[Problem details] Each record below needs to be written out exactly as it reads.

[Stored entries]
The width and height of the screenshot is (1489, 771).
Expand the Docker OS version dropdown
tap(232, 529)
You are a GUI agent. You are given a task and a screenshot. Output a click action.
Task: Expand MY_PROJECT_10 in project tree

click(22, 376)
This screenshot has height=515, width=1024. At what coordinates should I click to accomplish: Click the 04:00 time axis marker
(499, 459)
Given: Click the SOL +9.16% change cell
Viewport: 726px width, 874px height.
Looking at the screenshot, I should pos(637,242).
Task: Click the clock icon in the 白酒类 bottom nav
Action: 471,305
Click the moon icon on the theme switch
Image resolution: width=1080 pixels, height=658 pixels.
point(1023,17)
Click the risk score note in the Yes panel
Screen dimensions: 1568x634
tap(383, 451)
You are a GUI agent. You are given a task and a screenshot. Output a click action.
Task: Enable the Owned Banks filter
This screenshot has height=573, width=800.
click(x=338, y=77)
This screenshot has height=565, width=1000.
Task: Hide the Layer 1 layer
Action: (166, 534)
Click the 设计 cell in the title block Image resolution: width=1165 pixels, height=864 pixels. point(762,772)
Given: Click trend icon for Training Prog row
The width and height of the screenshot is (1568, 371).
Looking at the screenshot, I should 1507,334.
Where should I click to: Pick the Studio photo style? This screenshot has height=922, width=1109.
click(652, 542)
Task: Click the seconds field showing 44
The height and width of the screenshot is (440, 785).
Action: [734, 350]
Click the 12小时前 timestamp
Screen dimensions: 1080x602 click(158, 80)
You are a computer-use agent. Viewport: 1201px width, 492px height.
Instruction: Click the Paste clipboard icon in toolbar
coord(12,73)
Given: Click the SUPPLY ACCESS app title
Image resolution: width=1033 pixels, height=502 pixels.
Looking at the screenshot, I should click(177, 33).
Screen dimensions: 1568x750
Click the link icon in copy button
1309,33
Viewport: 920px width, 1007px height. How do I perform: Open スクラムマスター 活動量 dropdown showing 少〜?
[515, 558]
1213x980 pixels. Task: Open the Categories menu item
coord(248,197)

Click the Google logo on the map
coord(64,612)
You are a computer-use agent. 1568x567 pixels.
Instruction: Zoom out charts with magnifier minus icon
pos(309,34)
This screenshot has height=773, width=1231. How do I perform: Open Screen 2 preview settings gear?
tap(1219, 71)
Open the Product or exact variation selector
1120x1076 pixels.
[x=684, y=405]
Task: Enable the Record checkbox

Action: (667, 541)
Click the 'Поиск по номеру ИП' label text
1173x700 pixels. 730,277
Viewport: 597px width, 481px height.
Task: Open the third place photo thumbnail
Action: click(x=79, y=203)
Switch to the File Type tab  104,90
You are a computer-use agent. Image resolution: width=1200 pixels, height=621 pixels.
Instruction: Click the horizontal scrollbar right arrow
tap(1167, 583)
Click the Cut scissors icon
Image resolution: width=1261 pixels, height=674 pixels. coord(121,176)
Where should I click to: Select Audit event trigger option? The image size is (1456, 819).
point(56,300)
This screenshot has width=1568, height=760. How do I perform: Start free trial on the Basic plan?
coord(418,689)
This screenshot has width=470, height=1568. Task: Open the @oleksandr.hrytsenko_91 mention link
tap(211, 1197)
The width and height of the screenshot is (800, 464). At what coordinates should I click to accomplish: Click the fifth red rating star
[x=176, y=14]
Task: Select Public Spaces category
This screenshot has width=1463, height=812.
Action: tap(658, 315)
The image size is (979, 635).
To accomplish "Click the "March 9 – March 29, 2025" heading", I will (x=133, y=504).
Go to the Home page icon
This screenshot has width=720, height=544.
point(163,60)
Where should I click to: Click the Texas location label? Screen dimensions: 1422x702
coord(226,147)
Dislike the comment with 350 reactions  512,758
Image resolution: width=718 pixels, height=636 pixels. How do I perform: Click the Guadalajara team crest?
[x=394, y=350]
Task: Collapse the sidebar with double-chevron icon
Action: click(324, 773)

[Solved exercise]
The width and height of the screenshot is (1489, 771).
Expand the Docker OS version dropdown
tap(232, 529)
You are a GUI agent. You are given a task and a screenshot. Output a click action.
Task: Expand MY_PROJECT_10 in project tree

click(22, 376)
This screenshot has height=515, width=1024. At what coordinates should I click to accomplish: Click the 04:00 time axis marker
(499, 459)
Given: Click the SOL +9.16% change cell
Viewport: 726px width, 874px height.
Looking at the screenshot, I should pos(637,242).
Task: Click the clock icon in the 白酒类 bottom nav
Action: 471,305
Click the moon icon on the theme switch
Image resolution: width=1080 pixels, height=658 pixels.
point(1023,17)
Click the risk score note in the Yes panel
Screen dimensions: 1568x634
tap(383, 451)
You are a GUI agent. You are given a task and a screenshot. Output a click action.
Task: Enable the Owned Banks filter
This screenshot has height=573, width=800.
click(x=338, y=77)
This screenshot has height=565, width=1000.
Task: Hide the Layer 1 layer
Action: (166, 534)
Click the 设计 cell in the title block Image resolution: width=1165 pixels, height=864 pixels. point(762,772)
Given: Click trend icon for Training Prog row
The width and height of the screenshot is (1568, 371).
Looking at the screenshot, I should 1507,334.
Where should I click to: Pick the Studio photo style? This screenshot has height=922, width=1109.
click(652, 542)
Task: Click the seconds field showing 44
The height and width of the screenshot is (440, 785).
Action: [734, 350]
Click the 12小时前 timestamp
Screen dimensions: 1080x602 click(158, 80)
You are a computer-use agent. Viewport: 1201px width, 492px height.
Instruction: Click the Paste clipboard icon in toolbar
coord(12,73)
Given: Click the SUPPLY ACCESS app title
Image resolution: width=1033 pixels, height=502 pixels.
Looking at the screenshot, I should click(177, 33).
Screen dimensions: 1568x750
Click the link icon in copy button
1309,33
Viewport: 920px width, 1007px height. How do I perform: Open スクラムマスター 活動量 dropdown showing 少〜?
[515, 558]
1213x980 pixels. Task: Open the Categories menu item
coord(248,197)

Click the Google logo on the map
coord(64,612)
You are a computer-use agent. 1568x567 pixels.
Instruction: Zoom out charts with magnifier minus icon
pos(309,34)
This screenshot has height=773, width=1231. How do I perform: Open Screen 2 preview settings gear?
tap(1219, 71)
Open the Product or exact variation selector
1120x1076 pixels.
[x=684, y=405]
Task: Enable the Record checkbox

Action: (667, 541)
Click the 'Поиск по номеру ИП' label text
1173x700 pixels. 730,277
Viewport: 597px width, 481px height.
Task: Open the third place photo thumbnail
Action: click(x=79, y=203)
Switch to the File Type tab  104,90
You are a computer-use agent. Image resolution: width=1200 pixels, height=621 pixels.
Instruction: Click the horizontal scrollbar right arrow
tap(1167, 583)
Click the Cut scissors icon
Image resolution: width=1261 pixels, height=674 pixels. coord(121,176)
Where should I click to: Select Audit event trigger option? The image size is (1456, 819).
point(56,300)
This screenshot has width=1568, height=760. How do I perform: Start free trial on the Basic plan?
coord(418,689)
This screenshot has width=470, height=1568. Task: Open the @oleksandr.hrytsenko_91 mention link
tap(211, 1197)
The width and height of the screenshot is (800, 464). At what coordinates should I click to accomplish: Click the fifth red rating star
[x=176, y=14]
Task: Select Public Spaces category
This screenshot has width=1463, height=812.
Action: tap(658, 315)
The image size is (979, 635).
To accomplish "Click the "March 9 – March 29, 2025" heading", I will (x=133, y=504).
Go to the Home page icon
This screenshot has width=720, height=544.
point(163,60)
Where should I click to: Click the Texas location label? Screen dimensions: 1422x702
coord(226,147)
Dislike the comment with 350 reactions  512,758
Image resolution: width=718 pixels, height=636 pixels. How do I perform: Click the Guadalajara team crest?
[x=394, y=350]
Task: Collapse the sidebar with double-chevron icon
Action: click(324, 773)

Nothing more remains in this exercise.